→ DATA:

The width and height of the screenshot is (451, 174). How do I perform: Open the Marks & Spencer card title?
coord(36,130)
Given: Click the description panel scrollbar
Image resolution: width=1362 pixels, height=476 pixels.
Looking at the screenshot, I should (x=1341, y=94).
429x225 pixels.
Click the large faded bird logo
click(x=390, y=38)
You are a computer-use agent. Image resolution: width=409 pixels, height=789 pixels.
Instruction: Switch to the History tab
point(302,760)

---

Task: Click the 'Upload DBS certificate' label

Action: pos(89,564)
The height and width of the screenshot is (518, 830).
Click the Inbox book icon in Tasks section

→ DO THIS: Copy the entries from the line containing "Given: Click the description panel scrollbar" to the line containing "point(302,760)", including both of those lines, as they appear.

→ SOLUTION TO THE EXERCISE:
Given: Click the description panel scrollbar
Image resolution: width=1362 pixels, height=476 pixels.
Looking at the screenshot, I should (x=1341, y=94).
429x225 pixels.
Click the large faded bird logo
click(x=390, y=38)
You are a computer-use agent. Image resolution: width=409 pixels, height=789 pixels.
Instruction: Switch to the History tab
point(302,760)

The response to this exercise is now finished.